Top marks to English Ballet for its media nous but, as it turned out, the much publicised Lagerfeld-designed tutu for The Dying Swan (White? Check. Feathery? Check) was the least compelling item in the company's two-programme celebration of the Ballets Russes. It was 100 years ago that the company of Russian ex-pats blew apart the tastefully painted walls of theatre convention and changed the dance landscape forever, and the vividness of these two evenings brought that home.

The first of them opened with Apollo, created by Balanchine to a score by Stravinsky – a landmark in 1928 still thrillingly fresh. Coco Chanel had designed the original costumes with a sure feel for the clean lines of classical Greece. Alas Lagerfeld just doesn't get it: his gauzy handkerchief-hem frocks prettify the Muses and contradict the ballet's Modernism. Yet the dazzling clarity and originality of the steps wins through, with Agnes Oaks finding a stern and beauteous poise as Terpsichore, to Thomas Edur's bold, muscular Apollo, striking poses whose outlines burn on the retina. Both dancers retire this season and if I remember nothing else from their 20-year stage partnership, the serenity of their swimming-in-air sequence will suffice, Oaks balancing her sternum on the spine of the crouching Edur.

The battle of good sense versus the whims of the pony-tailed one continued as Elena Glurdjidze overcame the strictures of an ostrich-trimmed neck-ruff and bulky breastplate to give an especially pliant and affecting Dying Swan (though this was never really a Ballets Russes number: it was the party-piece of Anna Pavlova on her world tours). My own difficulty with this little crowd-pleaser is that, however well it's done, I can never quite banish from my mind the Trocks' savage parody, and the tutu that moults.

Easy to mock, too, is Le Spectre de la Rose, the scented waltz-duet created in 1911. She is a swooning maiden returned from her first ball, he the spirit of a flower, clad in nothing but a few carefully placed petals and what was surely the prototype for those floriferous swimming hats you used to find in Boots. Yet Daniel Gaudiello and Gina Brescianni, guesting from Australian Ballet, magnificently overcame the quaint factor by upping the pheromone count. Gaudiello has the advantage of an exceptionally fine physique, which made it credible that a young girl would swoon when he leapt through her bedroom window. Legend has it that women actually fainted at the sight of Nijinsky's jump in 1911, though no doubt Diaghilev, ever the wily publicist, had a hand in the story.

No Ballets Russes tribute is complete without a new work, and ENB came up with a corker. David Dawson's Faun(e), a duet to Debussy's score arranged for two pianos, contained just enough familiar material to anchor it to its source – oriental angled hands, an animal sinuousness – but claimed new territory in its homoeroticism (appropriate, given Diaghilev's feelings for Nijinsky).
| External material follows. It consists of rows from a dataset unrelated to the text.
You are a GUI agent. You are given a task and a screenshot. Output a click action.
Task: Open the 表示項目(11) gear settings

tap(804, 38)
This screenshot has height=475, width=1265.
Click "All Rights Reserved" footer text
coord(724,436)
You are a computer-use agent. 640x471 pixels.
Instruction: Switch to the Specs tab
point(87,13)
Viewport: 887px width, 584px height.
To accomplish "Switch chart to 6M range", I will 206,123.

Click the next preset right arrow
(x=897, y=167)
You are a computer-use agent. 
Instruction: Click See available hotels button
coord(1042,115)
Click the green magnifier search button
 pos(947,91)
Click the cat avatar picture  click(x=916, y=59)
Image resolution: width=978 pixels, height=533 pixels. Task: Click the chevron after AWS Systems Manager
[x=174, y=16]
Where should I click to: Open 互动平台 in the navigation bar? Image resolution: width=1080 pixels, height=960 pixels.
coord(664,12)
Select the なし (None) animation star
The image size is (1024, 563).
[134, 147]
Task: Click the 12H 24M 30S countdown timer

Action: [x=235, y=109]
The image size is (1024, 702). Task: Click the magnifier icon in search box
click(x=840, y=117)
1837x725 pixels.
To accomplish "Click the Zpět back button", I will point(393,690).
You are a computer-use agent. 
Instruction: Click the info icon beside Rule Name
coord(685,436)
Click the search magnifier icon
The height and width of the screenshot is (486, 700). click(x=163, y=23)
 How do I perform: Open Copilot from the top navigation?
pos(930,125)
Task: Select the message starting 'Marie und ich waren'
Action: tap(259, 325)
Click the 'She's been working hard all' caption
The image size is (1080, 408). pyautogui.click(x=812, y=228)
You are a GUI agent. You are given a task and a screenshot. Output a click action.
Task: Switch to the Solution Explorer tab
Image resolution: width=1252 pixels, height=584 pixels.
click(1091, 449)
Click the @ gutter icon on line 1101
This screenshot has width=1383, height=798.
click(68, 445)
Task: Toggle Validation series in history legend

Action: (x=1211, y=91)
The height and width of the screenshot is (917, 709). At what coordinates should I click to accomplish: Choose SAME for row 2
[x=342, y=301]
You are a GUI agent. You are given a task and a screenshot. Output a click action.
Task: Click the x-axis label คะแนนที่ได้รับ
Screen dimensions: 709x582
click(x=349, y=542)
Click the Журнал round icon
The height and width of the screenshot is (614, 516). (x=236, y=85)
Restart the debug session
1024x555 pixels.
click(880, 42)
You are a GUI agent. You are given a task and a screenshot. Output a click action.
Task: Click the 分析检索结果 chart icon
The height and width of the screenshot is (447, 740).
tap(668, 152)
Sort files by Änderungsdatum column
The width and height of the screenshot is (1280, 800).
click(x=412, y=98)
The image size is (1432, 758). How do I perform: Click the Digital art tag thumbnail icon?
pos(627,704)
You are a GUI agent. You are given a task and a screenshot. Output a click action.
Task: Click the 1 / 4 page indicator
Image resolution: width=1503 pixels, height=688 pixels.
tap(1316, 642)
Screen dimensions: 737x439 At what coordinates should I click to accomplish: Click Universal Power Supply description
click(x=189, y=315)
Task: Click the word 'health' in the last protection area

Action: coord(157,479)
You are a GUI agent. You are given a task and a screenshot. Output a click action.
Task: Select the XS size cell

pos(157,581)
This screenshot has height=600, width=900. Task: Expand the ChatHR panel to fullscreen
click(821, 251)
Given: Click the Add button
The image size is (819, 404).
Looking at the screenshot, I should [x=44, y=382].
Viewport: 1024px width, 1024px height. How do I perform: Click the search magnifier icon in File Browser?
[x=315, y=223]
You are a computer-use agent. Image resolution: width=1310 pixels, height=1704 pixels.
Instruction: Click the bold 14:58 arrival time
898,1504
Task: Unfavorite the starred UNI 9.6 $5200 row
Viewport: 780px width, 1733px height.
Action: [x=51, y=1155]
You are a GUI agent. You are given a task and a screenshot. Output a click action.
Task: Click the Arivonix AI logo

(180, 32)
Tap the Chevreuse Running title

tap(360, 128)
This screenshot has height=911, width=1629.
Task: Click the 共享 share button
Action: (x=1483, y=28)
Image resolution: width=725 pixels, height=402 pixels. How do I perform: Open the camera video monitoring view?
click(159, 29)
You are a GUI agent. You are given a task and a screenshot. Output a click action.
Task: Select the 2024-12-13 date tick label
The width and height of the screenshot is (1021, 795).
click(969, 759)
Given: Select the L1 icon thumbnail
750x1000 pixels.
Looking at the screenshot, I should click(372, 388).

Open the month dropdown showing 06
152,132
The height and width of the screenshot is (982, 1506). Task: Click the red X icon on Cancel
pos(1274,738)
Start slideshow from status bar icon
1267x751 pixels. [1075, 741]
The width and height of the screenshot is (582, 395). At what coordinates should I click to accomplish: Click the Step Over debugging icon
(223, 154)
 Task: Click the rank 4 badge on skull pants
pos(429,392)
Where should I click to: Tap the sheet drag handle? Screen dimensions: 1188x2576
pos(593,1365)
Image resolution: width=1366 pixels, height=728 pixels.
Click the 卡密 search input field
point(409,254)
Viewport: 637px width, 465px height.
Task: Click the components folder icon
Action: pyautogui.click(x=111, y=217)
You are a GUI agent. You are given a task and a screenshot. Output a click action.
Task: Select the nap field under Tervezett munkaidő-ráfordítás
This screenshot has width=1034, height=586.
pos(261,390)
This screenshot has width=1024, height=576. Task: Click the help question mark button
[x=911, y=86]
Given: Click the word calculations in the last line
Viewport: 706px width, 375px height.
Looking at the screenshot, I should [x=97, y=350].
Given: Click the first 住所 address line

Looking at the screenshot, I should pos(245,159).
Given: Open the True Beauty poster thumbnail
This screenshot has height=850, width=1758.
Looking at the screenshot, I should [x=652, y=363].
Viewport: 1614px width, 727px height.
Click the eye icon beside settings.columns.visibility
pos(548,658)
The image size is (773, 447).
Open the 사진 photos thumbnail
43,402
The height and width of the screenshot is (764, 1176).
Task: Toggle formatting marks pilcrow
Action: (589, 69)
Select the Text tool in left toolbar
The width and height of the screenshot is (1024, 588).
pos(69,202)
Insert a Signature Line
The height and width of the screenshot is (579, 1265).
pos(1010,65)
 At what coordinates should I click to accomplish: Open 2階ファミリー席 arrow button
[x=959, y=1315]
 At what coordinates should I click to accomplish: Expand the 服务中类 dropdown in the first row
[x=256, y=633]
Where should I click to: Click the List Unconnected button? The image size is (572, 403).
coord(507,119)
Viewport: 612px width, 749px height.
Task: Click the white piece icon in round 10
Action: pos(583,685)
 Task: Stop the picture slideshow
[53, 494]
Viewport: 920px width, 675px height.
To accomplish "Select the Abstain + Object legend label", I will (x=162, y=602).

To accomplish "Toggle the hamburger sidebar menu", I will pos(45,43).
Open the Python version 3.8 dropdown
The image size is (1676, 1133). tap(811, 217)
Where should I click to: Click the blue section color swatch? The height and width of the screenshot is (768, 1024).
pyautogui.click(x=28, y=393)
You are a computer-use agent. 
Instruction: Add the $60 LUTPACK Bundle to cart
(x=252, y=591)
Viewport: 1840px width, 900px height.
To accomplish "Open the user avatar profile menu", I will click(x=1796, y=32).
Esteban Berlanga and guest Raphael Coumes-Marguet danced handsomely, cutting a dash in beige jersey two-pieces that wouldn't look amiss in Evans Outsize, yet which in this context were exotic.

The evening reached its giddy climax with Scheherazade. Granted, it's "Carry on Up the Kasbah" in pointe shoes, but it's set to glorious Rimsky-Korsakov, and its gaudy magic worked.